Ground 2: Obviousness of Claim 7 over Kappos, ClinicalTrials, Joshi, ICH Guideline E4, and Joshi 2002

• Prior Art Relied Upon: The same references as Ground 1, with the addition of Joshi 2002 (Patent 6,436,992).
• Core Argument for this Ground:
  • Prior Art Mapping: This ground specifically targeted claim 7, which claims the method of claim 1 but requires the active ingredient to be MMF. Petitioner argued that the primary Joshi patent taught that MMF is the active metabolite of DMF. The additional reference, Joshi 2002, explicitly taught using MMF to treat MS.
  • Motivation to Combine: The motivation was to substitute one known therapeutic agent (DMF) with its known active metabolite (MMF), which was also known to be effective for the same indication.

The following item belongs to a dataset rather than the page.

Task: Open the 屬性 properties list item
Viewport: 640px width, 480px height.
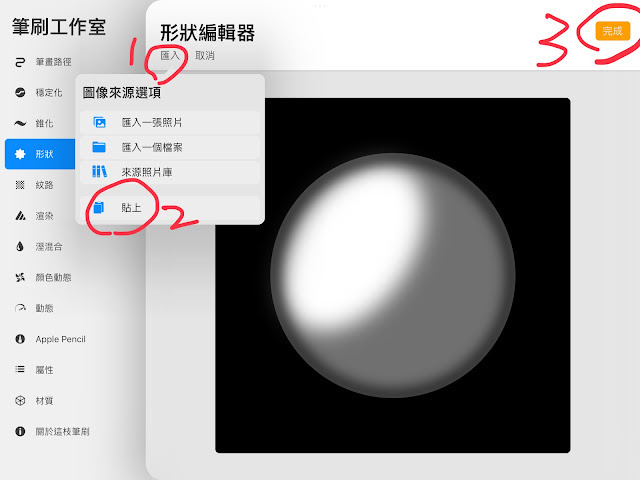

This is a common and obvious strategy in drug development. Given that Joshi taught MMF and DMF had essentially the same therapeutic efficacy, a POSITA would have found it obvious to substitute MMF for DMF in the method established by the other references.

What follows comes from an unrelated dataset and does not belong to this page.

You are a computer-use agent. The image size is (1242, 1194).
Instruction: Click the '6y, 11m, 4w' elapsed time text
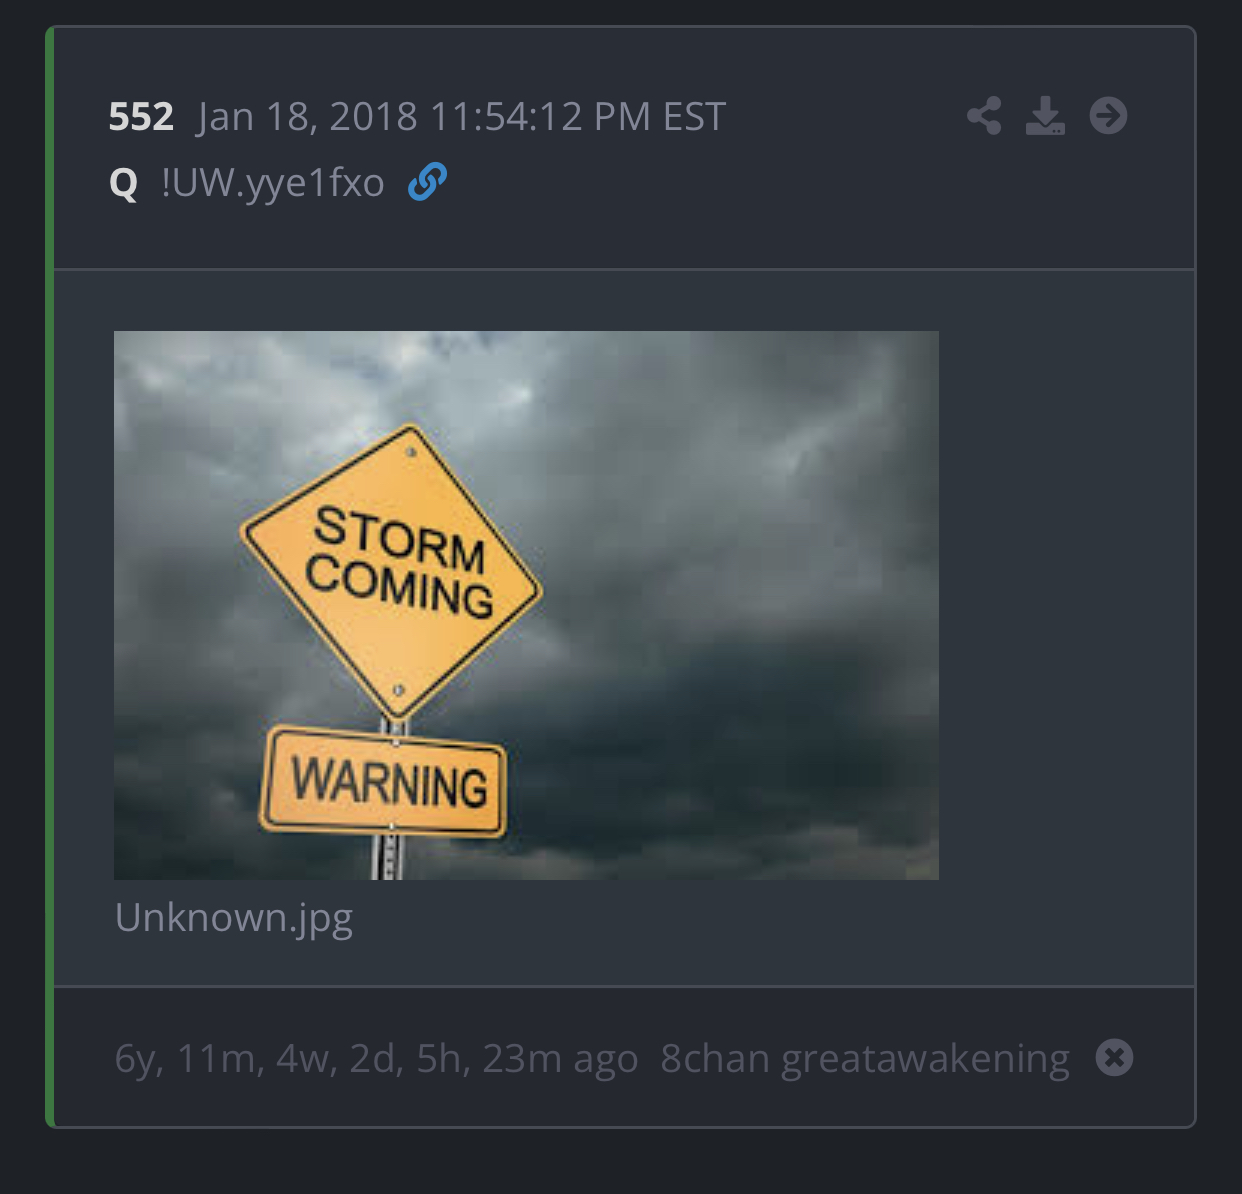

Ground 3: Obviousness of Claims 17-19 over Kappos, ClinicalTrials, Joshi, ICH Guideline E4, and Begleiter

• Prior Art Relied Upon: The same references as Ground 1, with the addition of Begleiter (a 2004 journal article).
• Core Argument for this Ground:
  • Prior Art Mapping: This ground addressed claims 17-19, which add the limitation that the "expression level of NQO1 in the subject is elevated" after administering the drug. Petitioner asserted this was not a new limitation but an inherent property of administering DMF. Begleiter taught that DMF is a known inducer of NQO1 expression.
  • Motivation to Combine: The argument was based on inherency, not a new motivation to combine. Petitioner asserted that performing the obvious method of treating MS with 480 mg/day of DMF as established in Ground 1 would necessarily and inherently result in elevated NQO1 levels. Because this effect was an inherent result of the obvious method, it could not lend patentability to the claims.

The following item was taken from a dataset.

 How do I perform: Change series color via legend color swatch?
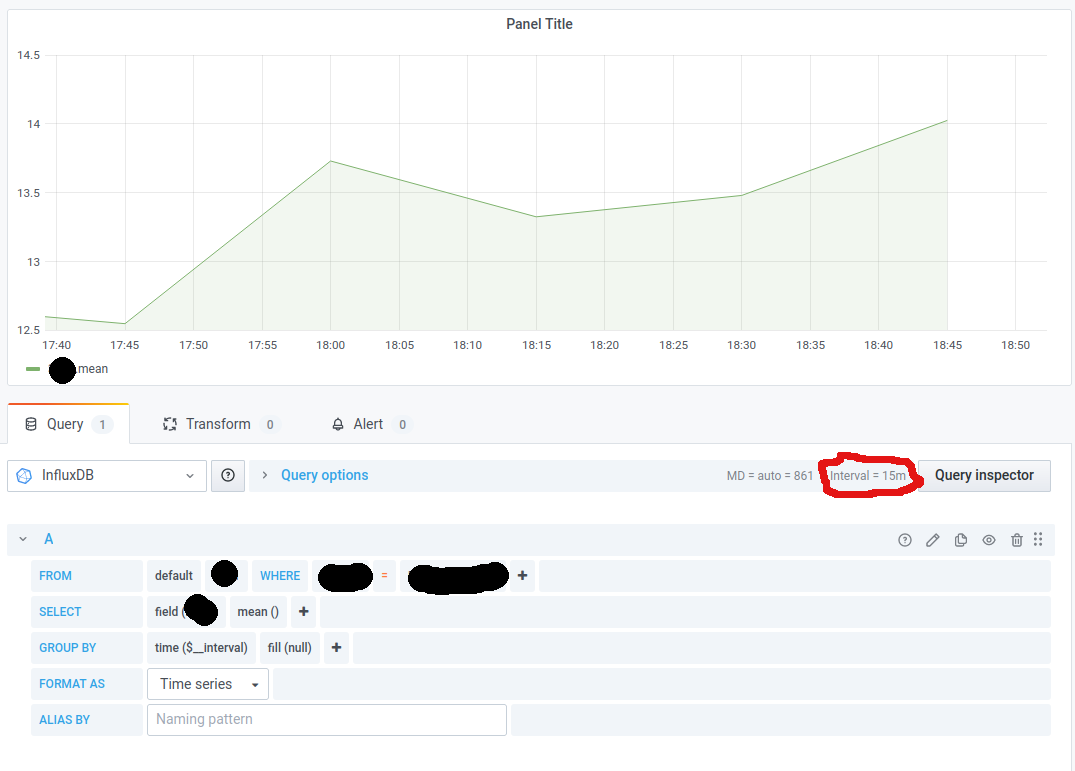31,369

4. Key Claim Construction Positions

• "Therapeutically effective amount": Petitioner argued this term should be construed according to its definition in the ’514 patent’s specification, meaning an amount that results in prevention, delay, or amelioration of symptoms of a neurological disorder.
• "Consisting essentially of": Petitioner contended this transitional phrase limits the scope of the claimed pharmaceutical composition to the specified active ingredients (DMF/MMF) and any other ingredients that do not materially affect the basic and novel characteristics of the invention.

5. Arguments Regarding Discretionary Denial

• Petitioner argued that discretionary denial under §325(d) would be inappropriate despite a previous petition (IPR2015-01136) it had filed against the same patent. The petition asserted that new grounds and prior art were being presented that were previously unavailable. Specifically, an Interference decision issued after the first petition was filed had changed the effective priority date of the ’514 patent. This change made the Kappos 2006 reference available as prior art under 35 U.S.C. §102(b) for the first time, fundamentally altering the invalidity analysis and justifying a new proceeding.

6. Relief Requested

• Petitioner requested institution of an inter partes review and cancellation of claims 1-20 of the ’514 patent as unpatentable.